Service Design Conference Reflections

We went to the UK Service Design Network conference in London last week eager to hear about the latest innovations in service design and experience design.

There were some great talks on work done with TfL, RBS and Virgin Media along with programmes running within the Government Digital Service and Policy Lab.

Various thoughts struck us including…

…how a measure of success is around independent use of a service.  To enable users to access the service without recourse to assistance is an interesting objective.  Perhaps what is key in this, which one speaker spoke about very clearly, was that good service was about transitions not touchpoints. We’ve spoken about this before in the context of transport services – the service fails are usually at the interaction between different organisations/operators.
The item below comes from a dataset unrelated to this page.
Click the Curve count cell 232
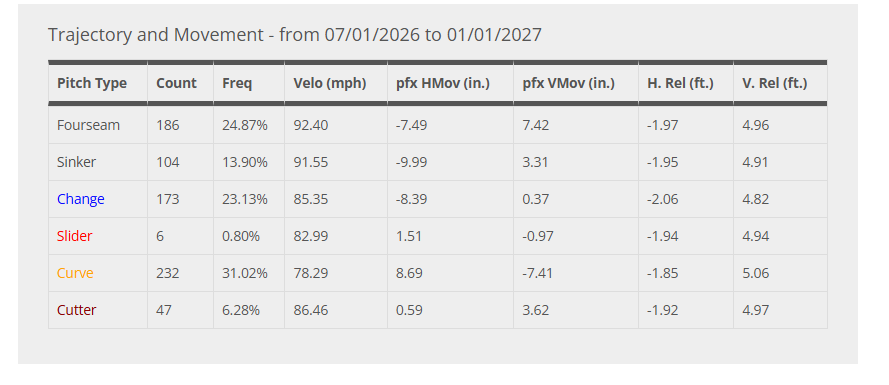The image size is (889, 385). [168, 273]
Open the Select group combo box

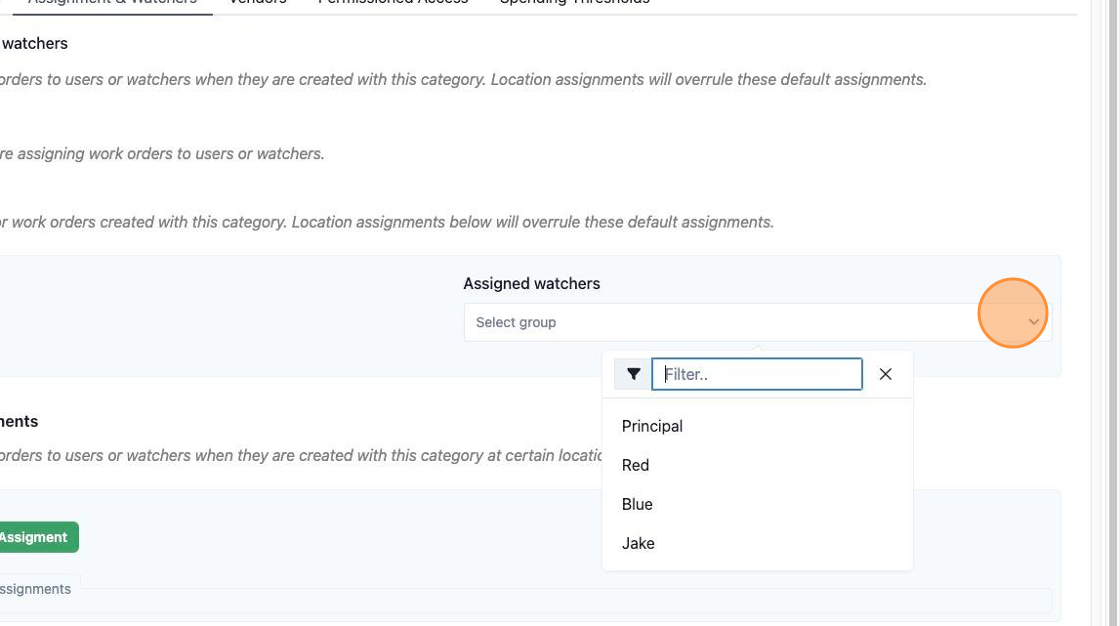point(757,322)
…improving services is often part of a change process.  So it is OK to be pragmatic and take little steps towards the end goal.  But what is key that, within a design & client team, thinking about users is everyones responsibility.  Someone might champion it but everyone should come with that way of thinking into the process.
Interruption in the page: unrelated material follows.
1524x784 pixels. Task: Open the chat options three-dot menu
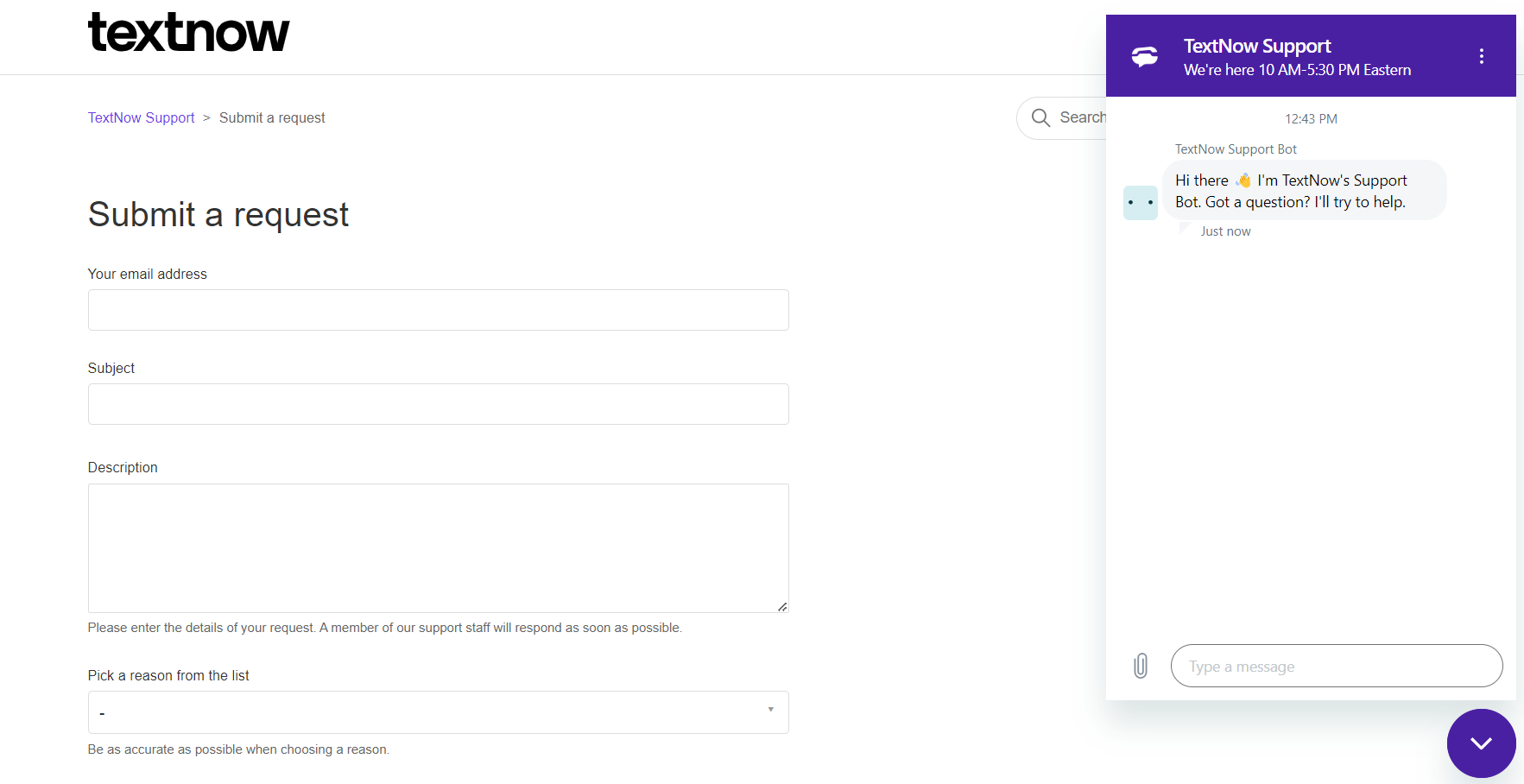[1482, 55]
…there is clearly more influence from the availability of big data.  But the kind of analysis one can do on this doesn’t always answer the why question.  So there remains value in the ethnographic design research methods that we deploy. The strength comes from using the two in synchronisation.

…there were a couple of great talks about the value of prototyping. Early and fast. We’ve always been great believers in this…you might have read about some of our recent tests at the V&A with new maps and covering up the existing maps (#VAMloseyourself).


…finally, there still seems to be an interesting level of variation in what is defined as a service. There were talks about changing how a product is offered to something as a service; there were talks about looking at the whole customer service provision; there were talks about looking at digital information along with physical spaces and operational processes to deliver an holistic experience.